Always reblog the swap to Firefox post.

I’ve swapped back years ago. Brand loyalty is dumb, use the better thing. Firefox is better now, use it!

One thing I learned a long time ago is that especially when there aren’t very many serious competitors, you never want to use the most popular option.

When they have something to prove, to convince people to switch, they will make it better, and add features that are good for the user. They want you to use it and that aligns your interest and theirs.

But don’t let the temporarily aligned goals trick you into loyalty. It’s exciting the first time your brand of choice becomes the most popular. It feels like you won, after years of recommending it and being met with noncommittal mumbling about how they don’t want to mess with anything, so they’re just going to stick with the most popular option.

But in reality, it’s time to jump ship. The momentum of making it better might last for a bit, but once the dust settles, the company’s goal will shift into milking you for profit and/or data to turn into profit.

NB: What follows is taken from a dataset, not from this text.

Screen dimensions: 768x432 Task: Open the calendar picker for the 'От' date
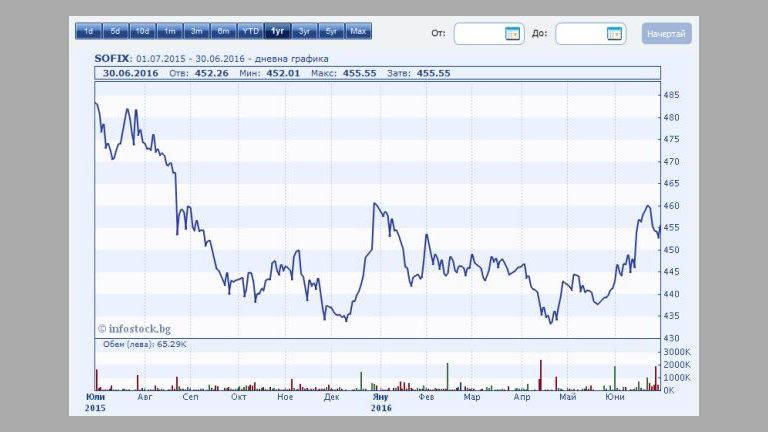click(x=513, y=34)
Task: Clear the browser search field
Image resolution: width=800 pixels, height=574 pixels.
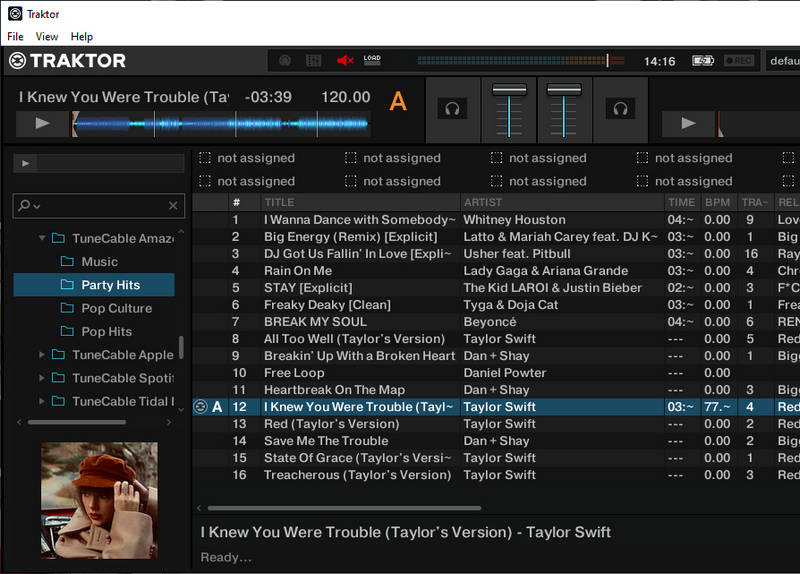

When Chrome had something to prove, it was the cool new browser that did things differently. It was the user-focused browser. Now it’s the new IE. It sits atop its throne being basically the worst browser for your privacy.

Meanwhile all the other major browsers (except Safari) are nothing more than a wrapper around Google’s disinterested work at the top of the pile, some of them stripping away Google’s tracking and replacing it with their own. A few add privacy focused features, but most other effort goes into how they can make money off of you using Chromium.

But Firefox is actually a different browser, and it still needs to prove itself, so they make a better experience. And switching browsers is really easy now so just do it.

Also one final note in case that didn’t convince you: my dad has a shop on his website and he showed me this service he used that’s really creepy: it tracks all the visitors to his site in realtime and records exactly what part of the page they’re scrolled to, what their mouse is pointed at, etc. It just captures their entire session on his site, and ties that to their IP address, other location information the service knows either based on the IP or tracking cookies, etc. It’s disgusting.

But while he had the portal open, I opened all the browsers I had installed on my devices and went to his website. Only Chrome actually worked, because all the other ones have stuff to block this kind of intrusive tracking.

Everything you’ve said is true. I agree completely.